I don't love musicals. I grew up watching them with my mom, who loved them, but I generally just thought "meh." But when it comes to Singin' in the Rain, what's not to love? Gene Kelly is as charming as he can be, Donald O'Connor is like a walking cartoon, Debbie Reynolds is as plucky as anyone has ever been, Jean Hagen is hilarious and hissable, the script is light hearted and fun, it's gorgeously made, and the songs are pretty good too. As usual, the only negative was the big dance number Kelly threw in at the end of the movie, killing the narrative momentum and unnecessarily padding the runtime. Still, when Debbie Reynolds tries running away and Gene Kelly shouts to the audience "stop that girl, that girl running up the aisle. Stop her! That's the girl whose voice you heard and loved tonight. She's the real star of the picture. Kathy Selden!" the way it's staged and filmed is simply as perfect a moment in movie history as has ever existed.




24. Monty Python and the Holy Grail
Year: 1973
Country: England
Language: English
Director: Terry Jones, Terry Gilliam

I just wrote about this one in the Top Comedy films list, so I won't bother writing much more. I will just say that it's one of my most viewed movies and yet it still makes me laugh every time.




25. Rio Bravo
Year: 1959
Country: USA
Language: English
Director: Howard Hawks

Despite its nearly 2 1/2 hour runtime, Rio Bravo just flies by when I'm watching it.
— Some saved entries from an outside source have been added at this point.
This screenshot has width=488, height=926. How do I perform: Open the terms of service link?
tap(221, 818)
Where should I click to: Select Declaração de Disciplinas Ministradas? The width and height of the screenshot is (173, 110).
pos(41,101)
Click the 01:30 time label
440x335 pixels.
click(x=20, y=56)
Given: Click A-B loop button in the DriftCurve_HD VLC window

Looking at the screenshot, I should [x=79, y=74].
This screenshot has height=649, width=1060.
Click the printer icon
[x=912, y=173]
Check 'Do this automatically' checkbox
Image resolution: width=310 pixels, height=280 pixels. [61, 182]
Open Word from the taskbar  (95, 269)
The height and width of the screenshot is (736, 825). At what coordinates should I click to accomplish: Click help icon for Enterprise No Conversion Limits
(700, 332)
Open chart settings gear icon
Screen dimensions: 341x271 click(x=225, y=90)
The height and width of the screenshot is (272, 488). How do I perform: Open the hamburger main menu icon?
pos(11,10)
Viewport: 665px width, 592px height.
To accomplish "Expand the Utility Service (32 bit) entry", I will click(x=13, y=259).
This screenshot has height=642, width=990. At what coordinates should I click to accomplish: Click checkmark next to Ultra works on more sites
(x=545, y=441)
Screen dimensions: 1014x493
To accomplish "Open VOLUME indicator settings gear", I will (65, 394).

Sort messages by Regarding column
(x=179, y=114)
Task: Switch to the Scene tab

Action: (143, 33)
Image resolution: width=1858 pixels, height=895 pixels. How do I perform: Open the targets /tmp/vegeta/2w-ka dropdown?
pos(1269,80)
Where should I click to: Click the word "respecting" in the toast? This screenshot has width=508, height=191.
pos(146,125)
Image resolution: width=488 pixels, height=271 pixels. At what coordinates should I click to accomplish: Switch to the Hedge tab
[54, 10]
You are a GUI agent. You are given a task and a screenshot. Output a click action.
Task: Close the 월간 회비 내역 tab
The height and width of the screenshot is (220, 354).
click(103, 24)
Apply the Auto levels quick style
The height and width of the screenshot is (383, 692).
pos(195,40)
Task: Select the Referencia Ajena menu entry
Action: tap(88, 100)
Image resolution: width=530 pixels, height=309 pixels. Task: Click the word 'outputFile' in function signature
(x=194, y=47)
Howard Hawks famously said the secret to a great movie was "3 good scenes and no bad scenes." That's exactly what he gave us over and over again, but Rio Bravo is his masterpiece. John Wayne's best performance is still in The Searchers, but this is his best movie too. But to me, the standout of this movie is Dean Martin. Martin, as the recovering drunk deputy Dude, gives a performance of pain, danger, humor, warmth, and intelligence. He should've had an Oscar for it. Wayne is as good as he always was, and this is one of the few times he had really good writing to work with. Of course, at its core it's a "John Wayne movie" and he carries it like few other stars in Hollywood history could've. Angie Dickinson, Walter Brennan, and even Ricky Nelson give good supporting work. Even the scenes of Nelson and Martin singing, during the "calm before the storm" section, don't feel shoehorned in. These characters would need to occupy themselves somehow, and this seems a perfectly fine way to pass the times. Hawks liked the movie and Leigh Brackett's script so much he loosely remade it twice, in his last two movies El Dorado and Rio Lobo. Reportedly, when Hawks asked Wayne if he wanted him to send over the script of Rio Lobo for approval, Wayne responded "Why? We've already made the movie twice." But, obviously, Rio Bravo is the crown jewel.